▶ Voci di dati salvate
---*---

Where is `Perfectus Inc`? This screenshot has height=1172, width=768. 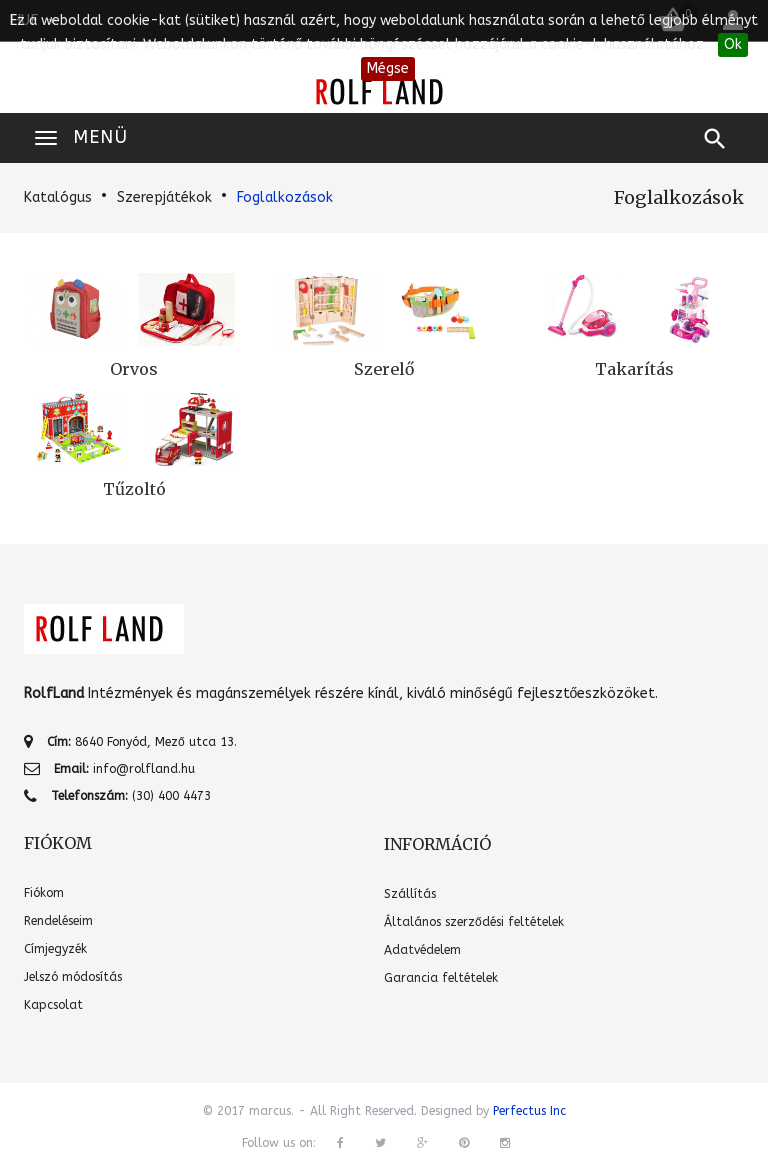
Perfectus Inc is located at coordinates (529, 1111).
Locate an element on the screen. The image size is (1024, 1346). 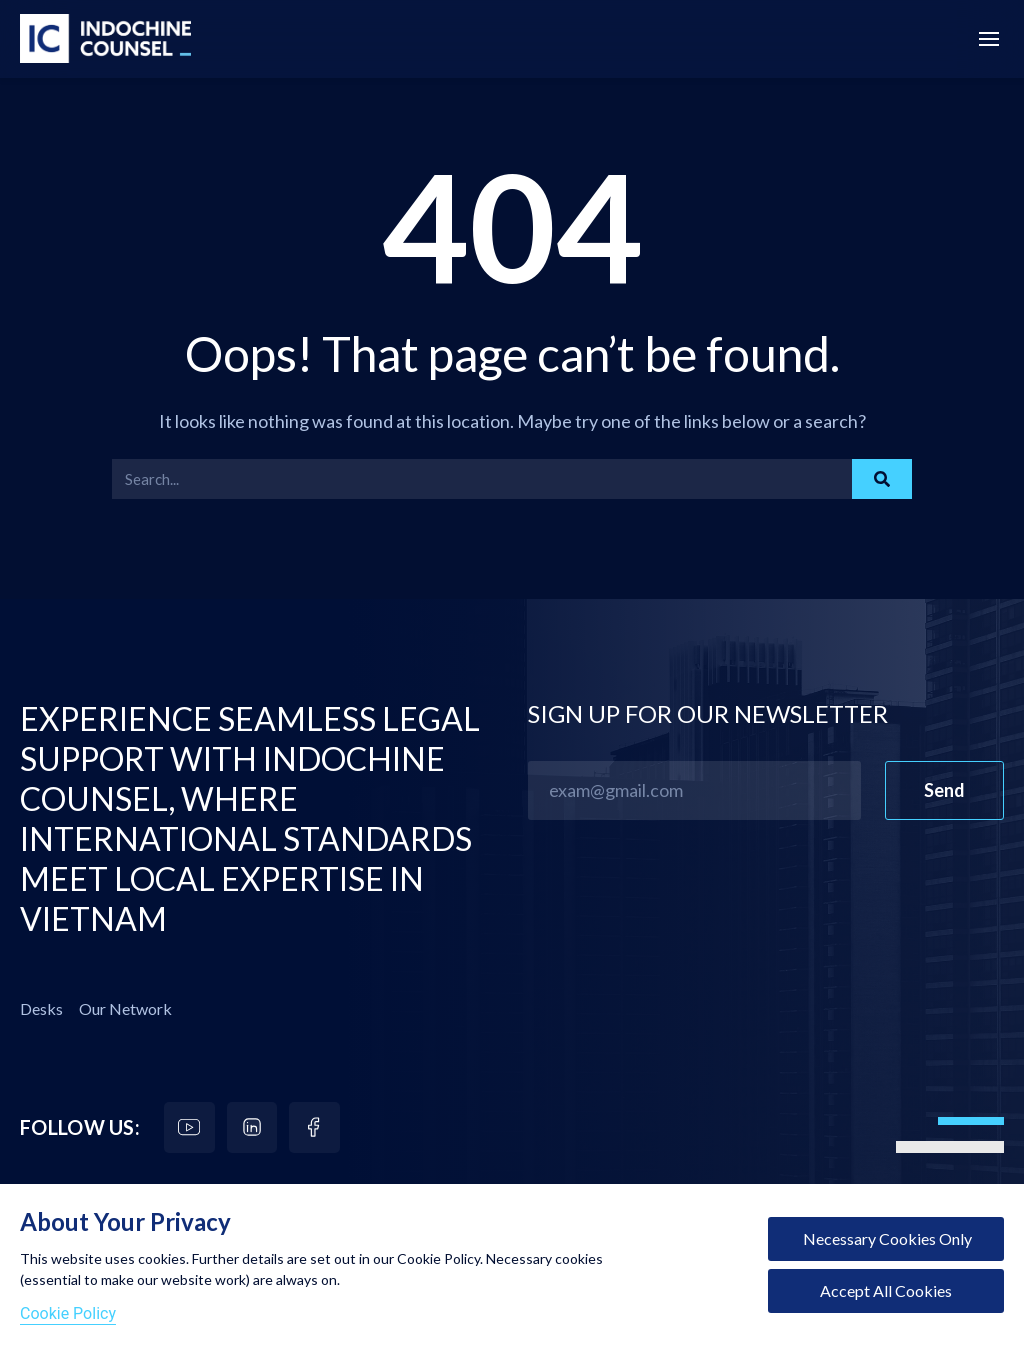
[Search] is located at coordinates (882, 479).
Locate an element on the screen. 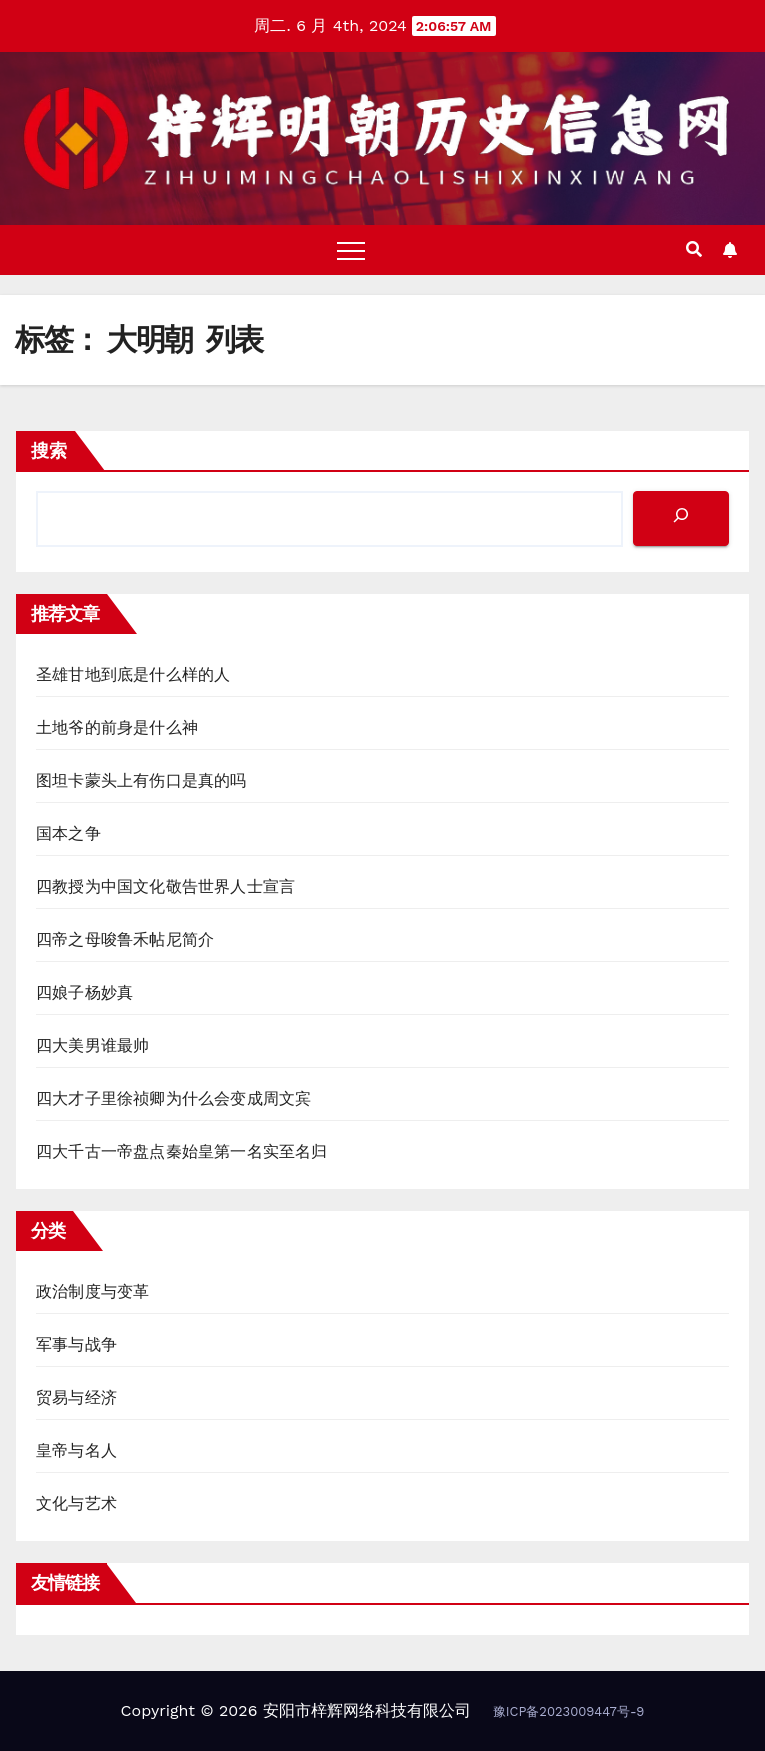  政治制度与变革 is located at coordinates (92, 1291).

---*---

▶ COMPITO DA SVOLGERE
Per favore, ricopia i record dall'inizio fino alla riga che contiene "[Search] is located", compresa. Lascia fuori le immagini dalla risposta.

▶ RISULTATO DEL COMPITO
Where is `Perfectus Inc`? This screenshot has height=1172, width=768. 
Perfectus Inc is located at coordinates (529, 1111).
Locate an element on the screen. The image size is (1024, 1346). 
[Search] is located at coordinates (882, 479).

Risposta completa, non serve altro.